R-THYM implements strict separation of concerns between its user interface, calculation engines, and file storage layers to maintain the confidentiality and integrity of all client information.

2.1 Database Storage for R-THYM Projects

R-THYM's primary persistence layer is an encrypted relational database (PostgreSQL in production). When a user saves a project, the complete hydraulic model—including all node configurations, pipe network topology, pump curves, tank parameters, and electrical components—is serialized as a structured JSON document and written to the database via an authenticated API call.

R-THYM also supports importing and exporting standard EPANET .inp files and full model JSON files. These operations are performed entirely within the user's browser: .inp files are read from and written to the user's local device via the browser's native FileReader and Blob APIs and are never transmitted to the server. The server-side database record stores only the structured project JSON, not raw EPANET files.

  • Row-Level Ownership Enforcement: Every saved HydroProject record is bound to the authenticated user who created it. The application server enforces ownership checks on every read, update, and delete operation, preventing any horizontal access between accounts.
  • No Residual Simulation Data: Because hydraulic calculations execute client-side (see Section 4), the server stores only the user-defined configuration—not runtime outputs such as pressure heads, flow values, or energy results. These exist only in the browser's memory for the duration of the session.

2.2 Cloud Object Storage (Platform-Level)

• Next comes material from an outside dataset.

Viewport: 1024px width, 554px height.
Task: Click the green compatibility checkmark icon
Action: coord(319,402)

The broader Lillywhite platform utilizes Amazon Web Services (AWS) Simple Storage Service (S3) for binary file storage where applicable (e.g., platform media). All S3 buckets are subject to the following controls:

  • Secure Subprocessor Status: AWS acts as our data subprocessor and is bound by a strict Data Processing Agreement (DPA) consistent with applicable data protection laws.
  • Private Access Controls: Storage buckets are configured with public access blocks (AWS_DEFAULT_ACL = 'private'), preventing any public read, write, or traversal of the storage hierarchy.

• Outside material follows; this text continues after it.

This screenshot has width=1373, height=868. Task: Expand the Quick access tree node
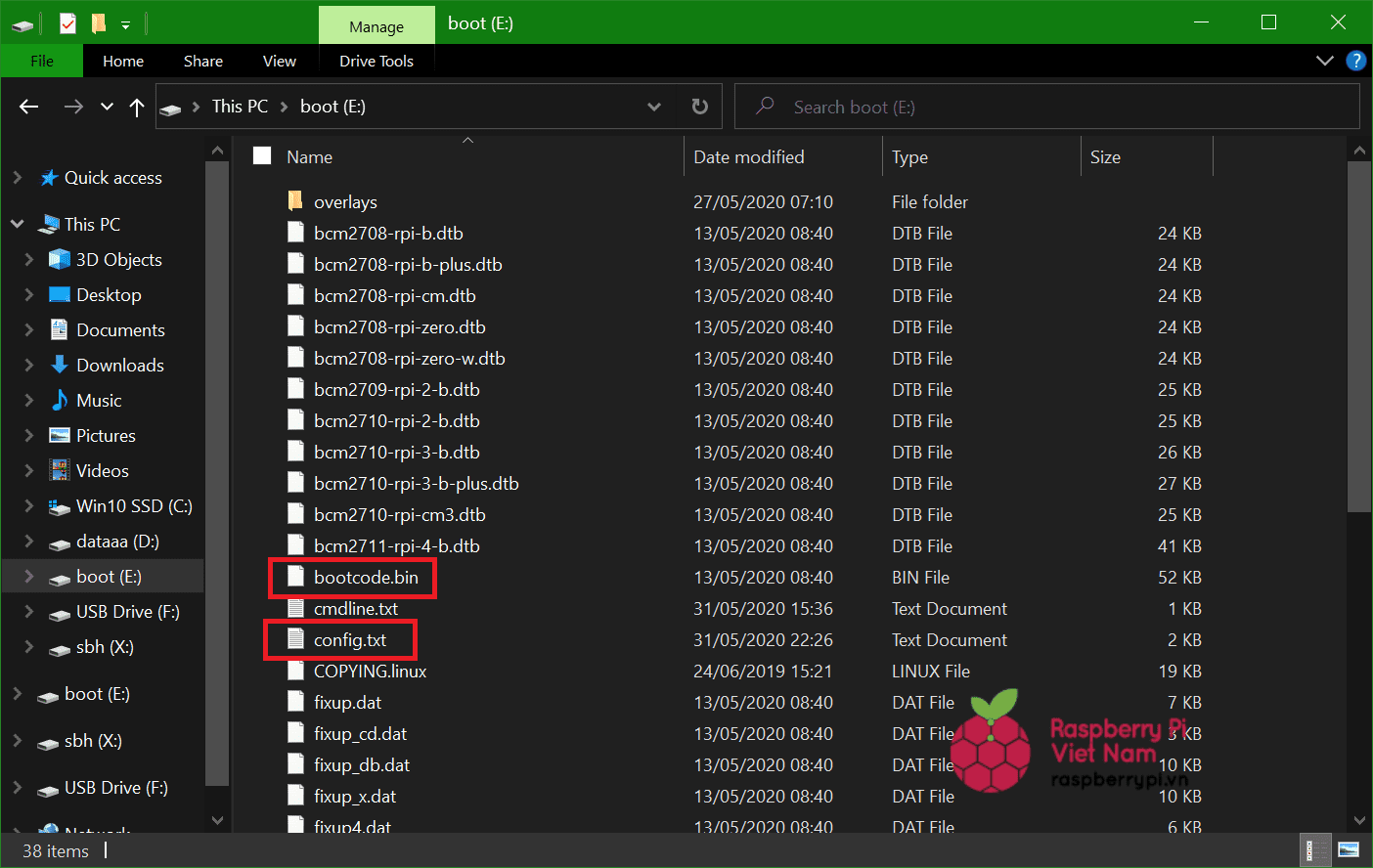(x=17, y=178)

2.3 Authenticated Project Save API

R-THYM project saves do not involve file uploads. The client serializes the canvas state to JSON and submits it via an authenticated POST request to the Django application server over TLS. The server applies the following controls before writing to the database:

  • Session Authentication: All save endpoints require an active, authenticated session. Unauthenticated requests are rejected with HTTP 302 before reaching any data layer.
  • CSRF Protection: Every state-mutating request is validated against a per-session CSRF token (CSRF_COOKIE_SECURE = True), preventing cross-site request forgery.
  • Ownership Verification: The server binds the saved project to the requesting user's identity and rejects any attempt to write to a project owned by a different account.
  • Object Limits for Free Accounts: Free-tier accounts are server-side constrained to 20 total canvas objects and 2 saved projects, preventing storage abuse without relying on client-side enforcement.

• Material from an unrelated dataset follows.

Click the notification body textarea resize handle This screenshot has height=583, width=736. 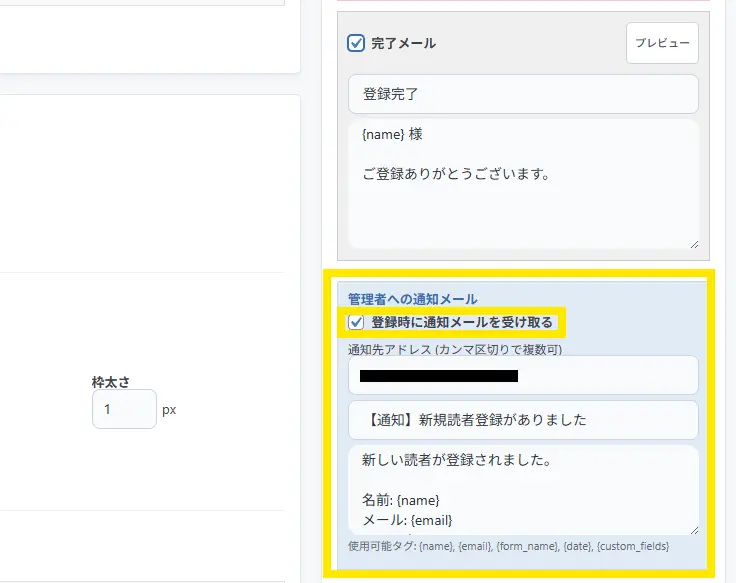[693, 529]
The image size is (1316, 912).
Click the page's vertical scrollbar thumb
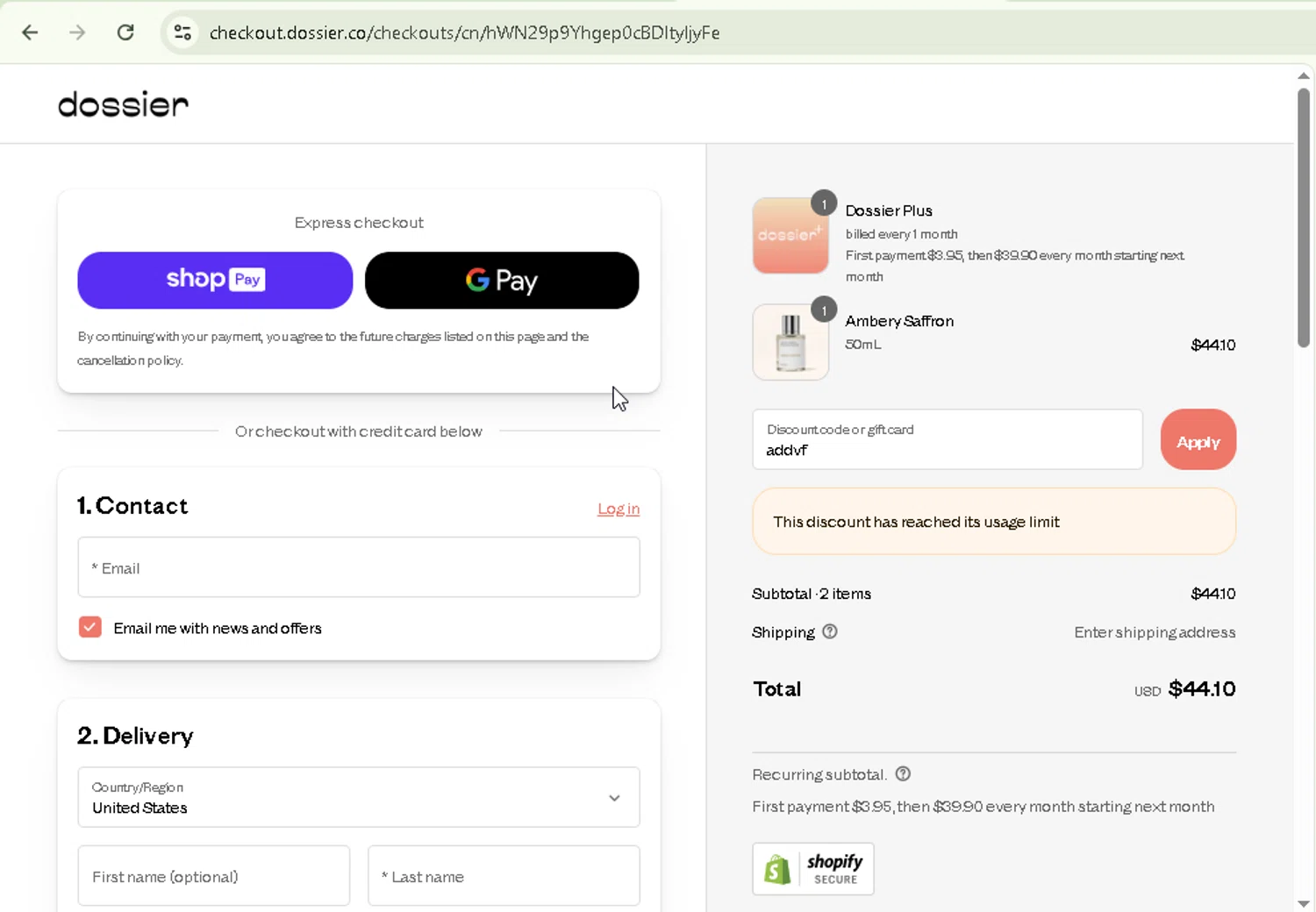click(x=1304, y=217)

2.4 Cryptography in Transit and at Rest

  • In Transit: All sessions, API traffic, and project saves are encrypted using TLS 1.3 (with TLS 1.2 as a legacy fallback). Administrative controls redirect all HTTP traffic to HTTPS (SECURE_SSL_REDIRECT = True). Database connections from the application server to PostgreSQL are enforced over SSL.
  • At Rest — Database: The production PostgreSQL database is hosted on Heroku Postgres, which encrypts all stored data at rest using AES-256 by default across all service tiers. This covers all saved R-THYM project data, user account records, and session information.
  • At Rest — Object Storage: S3 vaults utilize Server-Side Encryption with Amazon S3-Managed Keys (SSE-S3), applying the industry-standard AES-256 encryption algorithm to all stored files.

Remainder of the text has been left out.